Q1 Earnings
Revenue | $4.112B |
Year-Over-Year Change | 10.27%▲ |
Net Income | $421M |
Waste Management took what executives and analysts described as a rare step of raising guidance after the first quarter, due to ongoing pandemic recovery trends and higher projected benefits from the Advanced Disposal Services acquisition.
Annual revenue is now expected to be up by 12.5% to 13%, compared to original guidance of 10.75% to 11.25%, as local economic activity continues to rebound.
"Volumes really have not recovered fully, especially in those three high margin lines of business – commercial, landfill and industrial," said CEO Jim Fish during the company's Tuesday earnings call. "Pricing, and landfill pricing in particular, we think is a strength for the quarter and will continue to be in the next couple of quarters."
Recovery update
- Collection and disposal volumes were down 2.3% year over year, an improvement from a 2.7% decline in the fourth quarter. Executives said most of the volume headwinds were offset by pricing and yield increases.

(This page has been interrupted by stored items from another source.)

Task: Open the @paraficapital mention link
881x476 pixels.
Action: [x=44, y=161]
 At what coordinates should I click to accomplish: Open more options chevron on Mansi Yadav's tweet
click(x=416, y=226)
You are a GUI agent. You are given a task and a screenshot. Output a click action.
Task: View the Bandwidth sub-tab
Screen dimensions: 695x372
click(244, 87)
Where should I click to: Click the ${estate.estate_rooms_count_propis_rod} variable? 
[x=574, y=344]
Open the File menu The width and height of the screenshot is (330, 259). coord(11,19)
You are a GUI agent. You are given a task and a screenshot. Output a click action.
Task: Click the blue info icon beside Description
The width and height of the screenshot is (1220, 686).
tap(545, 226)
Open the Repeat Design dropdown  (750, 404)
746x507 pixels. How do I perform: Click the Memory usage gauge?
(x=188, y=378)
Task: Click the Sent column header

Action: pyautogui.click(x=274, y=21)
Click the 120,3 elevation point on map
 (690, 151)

- Chief Operating Officer John Morris reported an estimated 72% of the commercial yards lost due to the pandemic have now been recovered and net new business turned positive in the quarter.
- Waste Management also reported its highest residential yield since 2008 at 4.2%, as the company continues renegotiating contracts to more favorable terms. This happened even as pricing indexes used in some contracts declined, but Fish said a potential rise in inflation could boost those arrangements in the future.
After passing the anniversary of initial pandemic effects on first quarter earnings in 2020, Waste Management is sticking with its bullish outlook as economic activity expands around the country.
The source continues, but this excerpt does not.